Translating IP address on a local network

Sarah Reichelt sarah.reichelt at gmail.com
Thu May 1 20:56:11 EDT 2008


>  We have a small network behind a NAT router, with IP addresses either
>  set manually or by DHCP in the format 192.168.1.xxx.
>  All the computer's are Macs so they also have Bonjour names e.g.
>  sarah-mac.local.
>
>  I have set up a custom web server based on Andre's RevOnRockets. When
>  the web server receives a request, the IP address of the requesting
>  computer is contained in the socket ID. I would like to be able to
>  translate that to the Bonjour name of the requesting computer as that
>  would make the logs much more easily read.
>
>  Is there a Mac shell command or any way of getting this data for
>  addresses inside a local network which are not listed on any DNS or
>  Directory service?


I'm testing a method that works backwards.

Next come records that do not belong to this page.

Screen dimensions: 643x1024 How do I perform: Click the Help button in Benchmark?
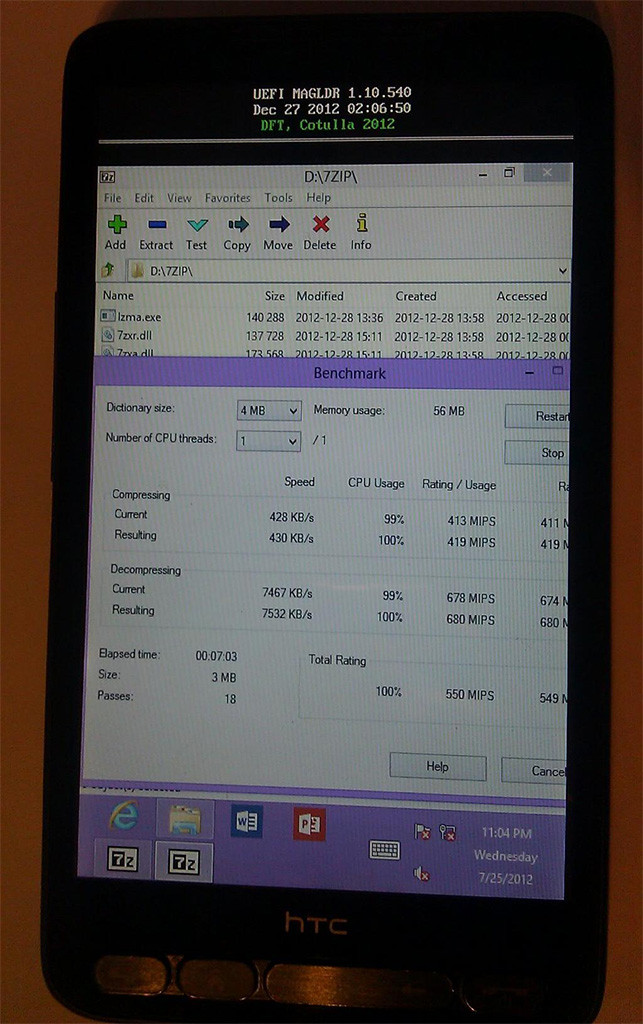click(x=437, y=766)
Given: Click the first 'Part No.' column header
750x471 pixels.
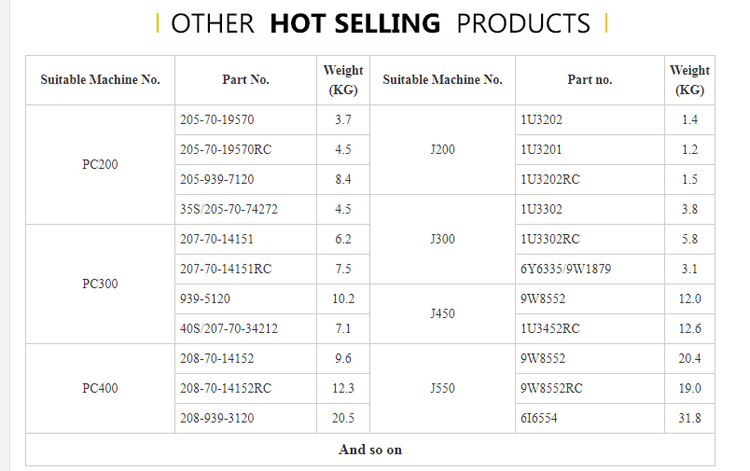Looking at the screenshot, I should coord(245,80).
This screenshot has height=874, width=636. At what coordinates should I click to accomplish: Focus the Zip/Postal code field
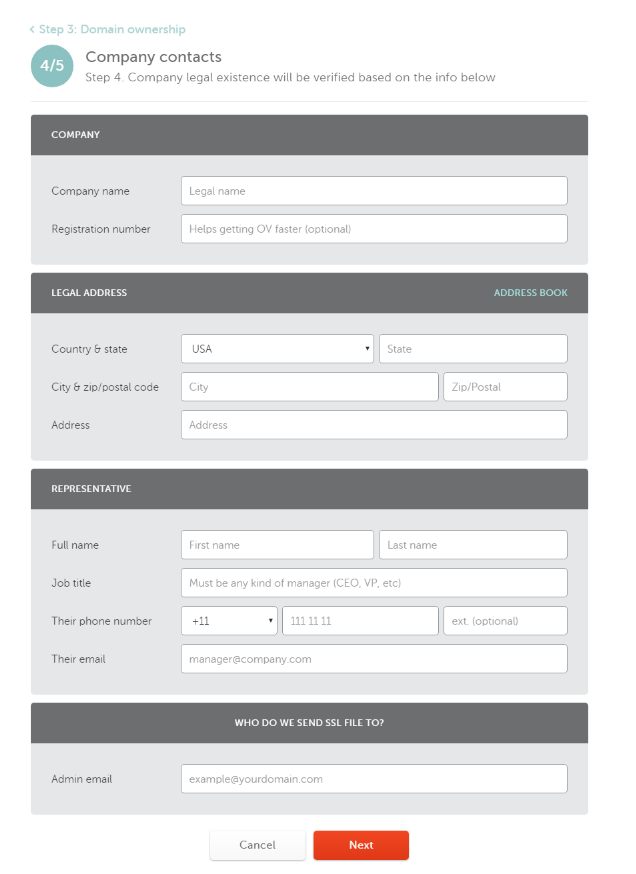tap(506, 387)
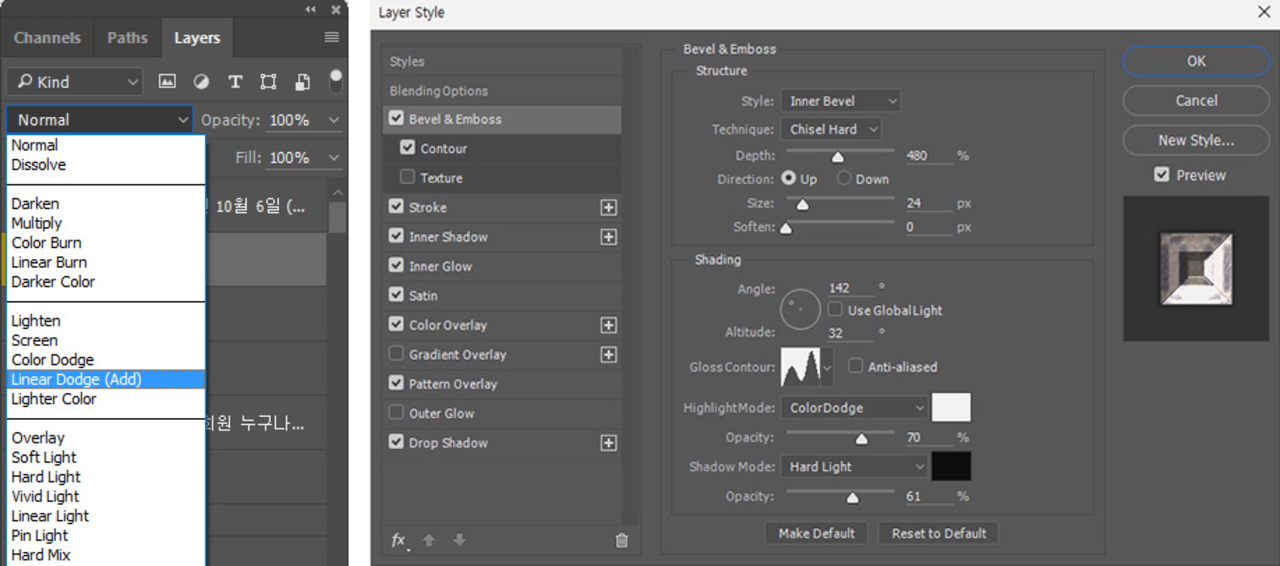Switch to the Channels tab
Viewport: 1280px width, 566px height.
click(x=47, y=38)
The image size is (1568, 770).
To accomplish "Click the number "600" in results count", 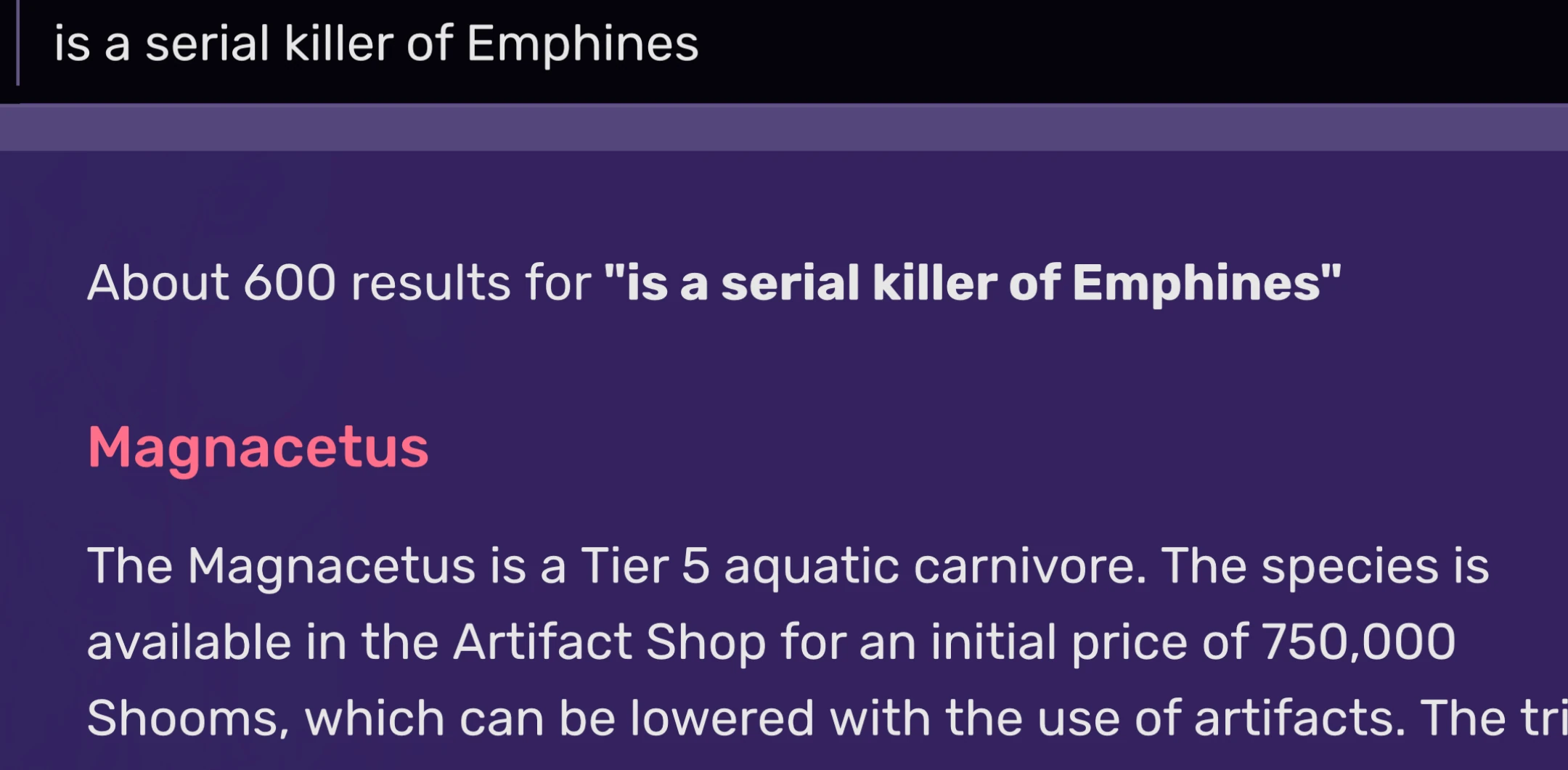I will pyautogui.click(x=289, y=282).
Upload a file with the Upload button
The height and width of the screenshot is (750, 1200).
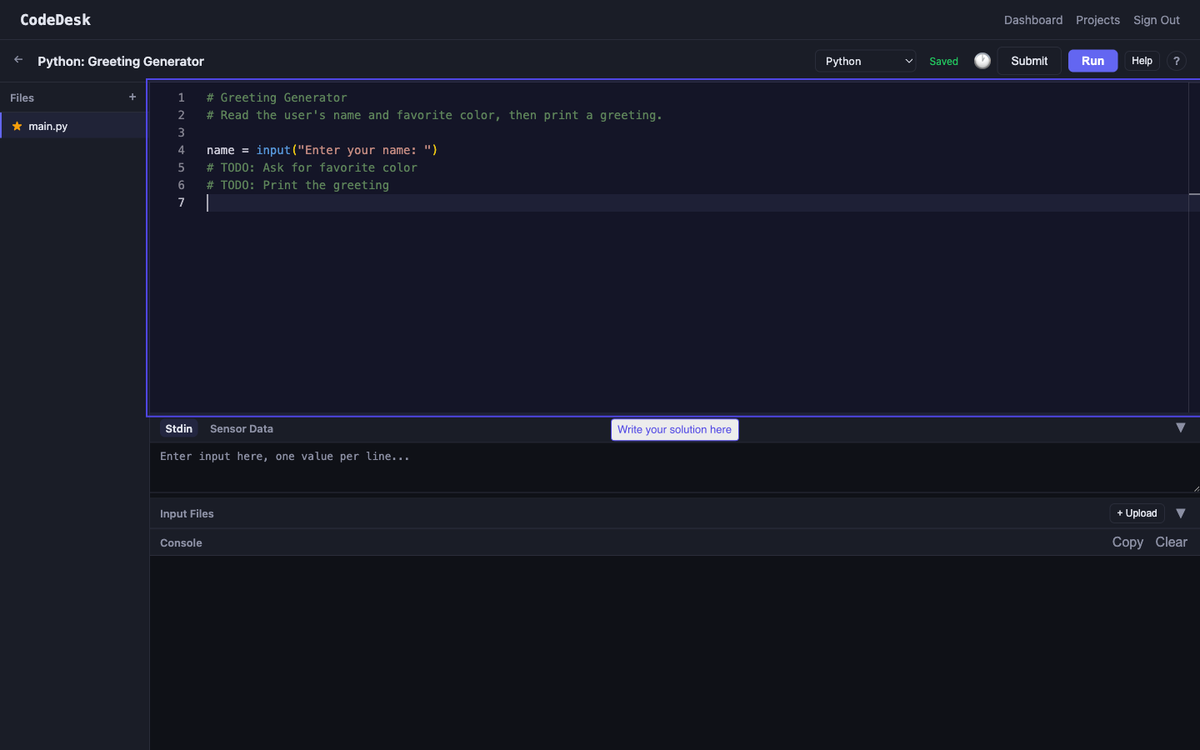click(x=1136, y=512)
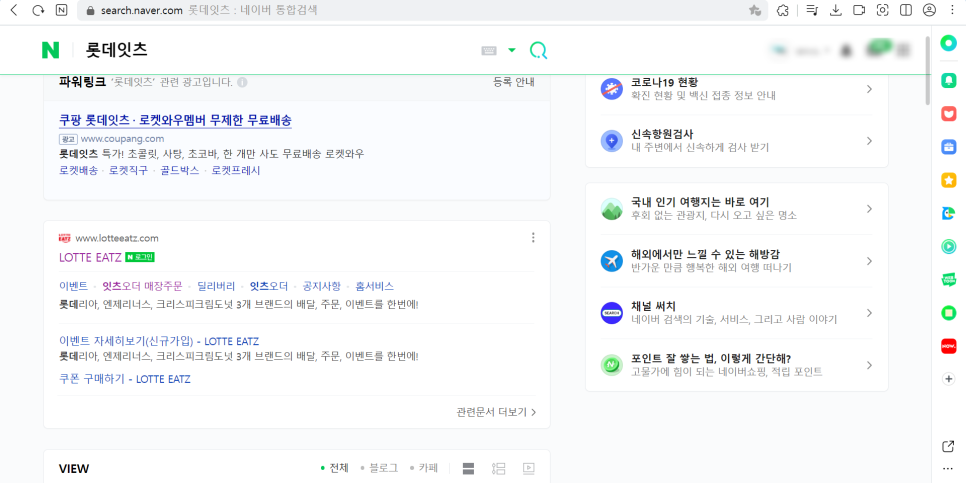
Task: Expand the search autocomplete dropdown arrow
Action: (512, 51)
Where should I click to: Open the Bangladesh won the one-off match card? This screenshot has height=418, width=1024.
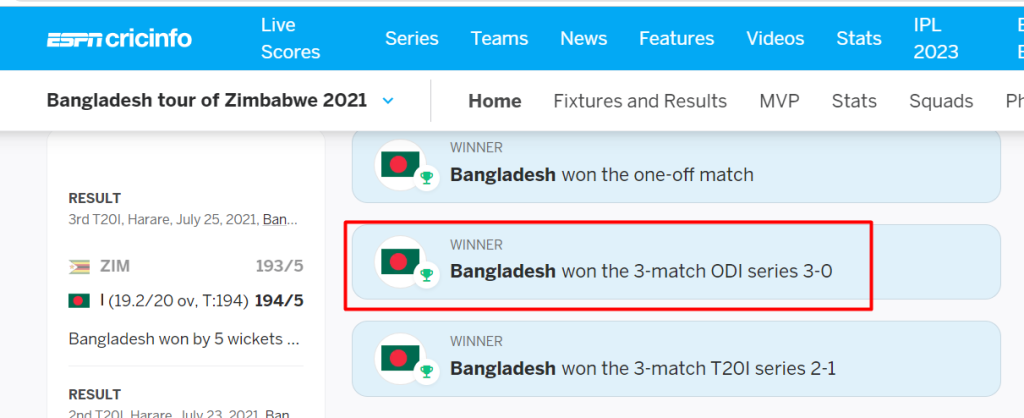676,167
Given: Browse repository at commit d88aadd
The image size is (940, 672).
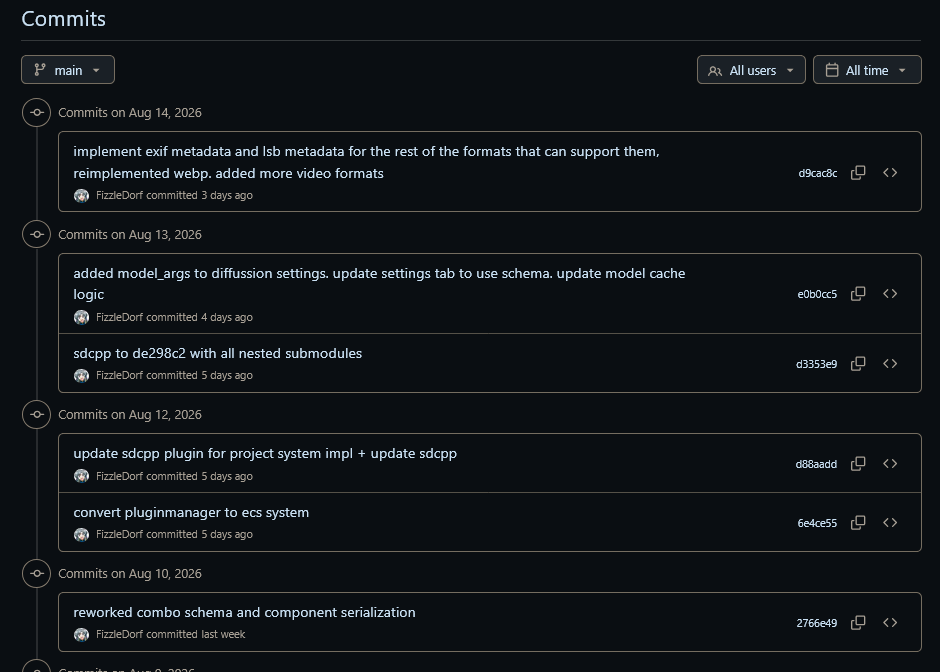Looking at the screenshot, I should [x=890, y=463].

I use mDNS to give me a
list that contains the computer names. Then if I convert these names
to Bonjour names, I can ping then, which always gets the IP address
from the name. Then I can store that data in a lookup table to use for
converting IP addresses back to names.

I made this into a standalone and it works fine. So then I set up a
crontab entry to have the app run once a day. It runs fine and mDNS
gets the list of networked computers, but ping just returns "/bin/sh:
line 1: ping command not found". However on the same computer when I
run the app manually, it works perfectly.

There must be something happening when the app runs as a cron job that
is messing with it's mind. Hopefully someone with a better grasp of
cron than me, can come up with a solution.